The sense is of a man who’s out of sync with the contemporary world and whose gift for irresistible melody has largely deserted him, and maybe it’s a recognition (subconscious or otherwise) of these things that led to the sourly defensive tone he adopted throughout much of this film. Or maybe he just doesn’t like being followed around by a prying documentary crew – “the intrusion seemed awful to me,” he said at the end.

But he should console himself with the fact that a few of his songs have endured for forty years and look likely to remain in the affection of listeners for another forty. Not too many singer-songwriters have managed that.

Growing Up Gay (RTE1) is a two-part series that takes as its subject the lives of young people who have discovered their sexual nature since the decriminalisation of homosexuality in 1993. Four gay teenagers were profiled in the opening instalment and though they were all engaging I’m afraid the law of diminishing returns kicked in for me quite early on.

Each of them had been fearful about confessing their sexuality to their parents, but in every instance the parents – some immediately, others after a period of agonising – had proved to be sympathetic. This led to a somewhat wearying sense of the same story being retold too many times, and to no obvious social, psychological or dramatic purpose. Perhaps next week’s programme will provide some fresh perspectives.

In last week’s much-trumpeted television debate, Nick Clegg of the Liberal Democrats scored over his opponents by looking audience members in the eye and addressing them by name – a very basic trick, though one that obviously hadn’t occurred to Gordon Brown, David Cameron or their advisers.

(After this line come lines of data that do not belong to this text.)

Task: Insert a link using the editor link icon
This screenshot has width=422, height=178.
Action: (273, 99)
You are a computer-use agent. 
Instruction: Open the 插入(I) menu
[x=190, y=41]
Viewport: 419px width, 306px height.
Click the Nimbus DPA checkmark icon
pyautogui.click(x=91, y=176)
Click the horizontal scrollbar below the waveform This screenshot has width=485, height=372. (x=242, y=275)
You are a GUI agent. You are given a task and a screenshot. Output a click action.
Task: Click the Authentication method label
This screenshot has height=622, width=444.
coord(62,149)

Maybe for their next outing they’ll have learnt a few tips from Michael Cockerell’s highly entertaining How to Win a TV debate (BBC2), which began with the famous 1960 confrontation between Republican vice-president Richard Nixon and Democratic upstart John F Kennedy.

“No one’s going to package me,” Nixon had bragged in advance. “I’m not an actor – I’m just going to be myself.” That was his downfall, along with a five-o-clock shadow, a tendency to sweat and a light-coloured suit that made him fade into the backdrop. Kennedy, by contrast, had acquired an impressive suntan simply by lying on the roof of his hotel beforehand and he sported a dark jacket that made him look serious and statesmanlike.

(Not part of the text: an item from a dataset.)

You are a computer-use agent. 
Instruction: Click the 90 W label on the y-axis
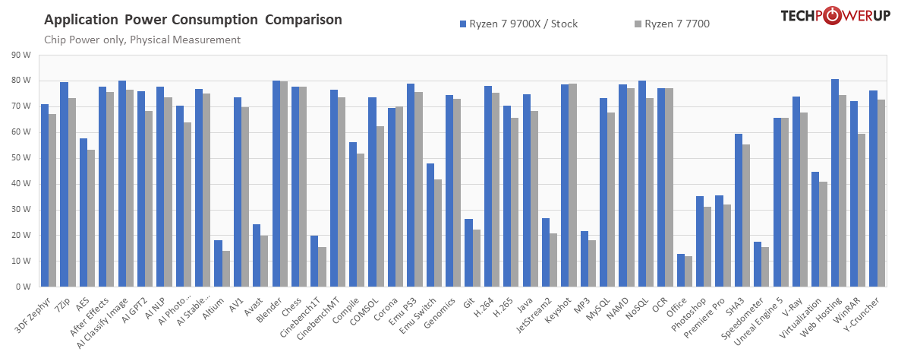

Ronald Reagan won votes by chuckling “There you go again” whenever Jimmy Carter strove for earnestness, and in his debate with Bill Clinton, George Bush Senior was fatally observed consulting his watch while Bill was wowing the studio audience. Interviewed in later years, Bush said: “Was I glad when the damn thing was over? Hell, yeah.” As for his watch-checking: “Maybe that’s why I was looking at it – only ten more minutes of this crap.”

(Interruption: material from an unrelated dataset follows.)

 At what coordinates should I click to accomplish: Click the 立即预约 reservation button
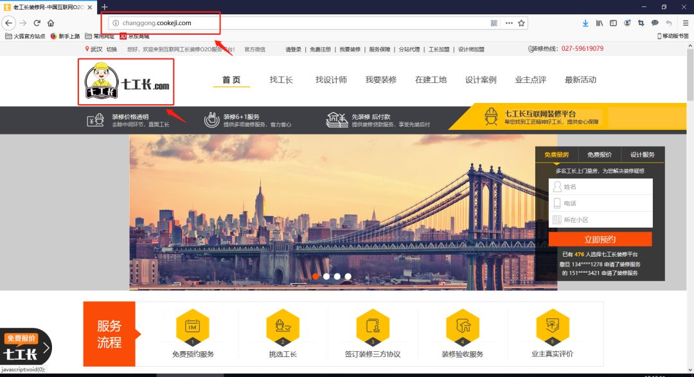[600, 238]
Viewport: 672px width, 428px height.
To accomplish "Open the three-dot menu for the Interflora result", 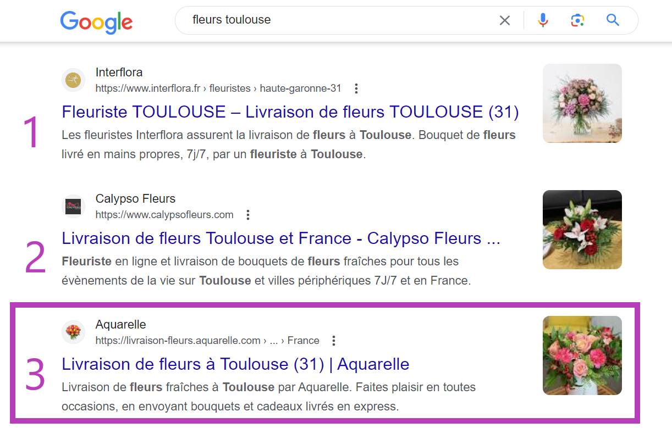I will pyautogui.click(x=356, y=88).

And more recently, John McCain’s contempt for Barack Obama was such that he was advised not to look him in the eye during their TV confrontations. Viewers quickly picked up on that and decided they didn’t like it.

The three-part Welcome to Lagos (BBC2) is screened too late in the week for immediate comment here, but last week’s opening film was brilliant. As a group of men scavenged in a vast municipal dump for cast-off items – clothes, copper wire, whatever – that  might provide them with a basic livelihood, the viewer could only marvel at their resilience, ingenuity and exhuberance in the most soul-destroying of environments.  The human spirit’s an extraordinary thing.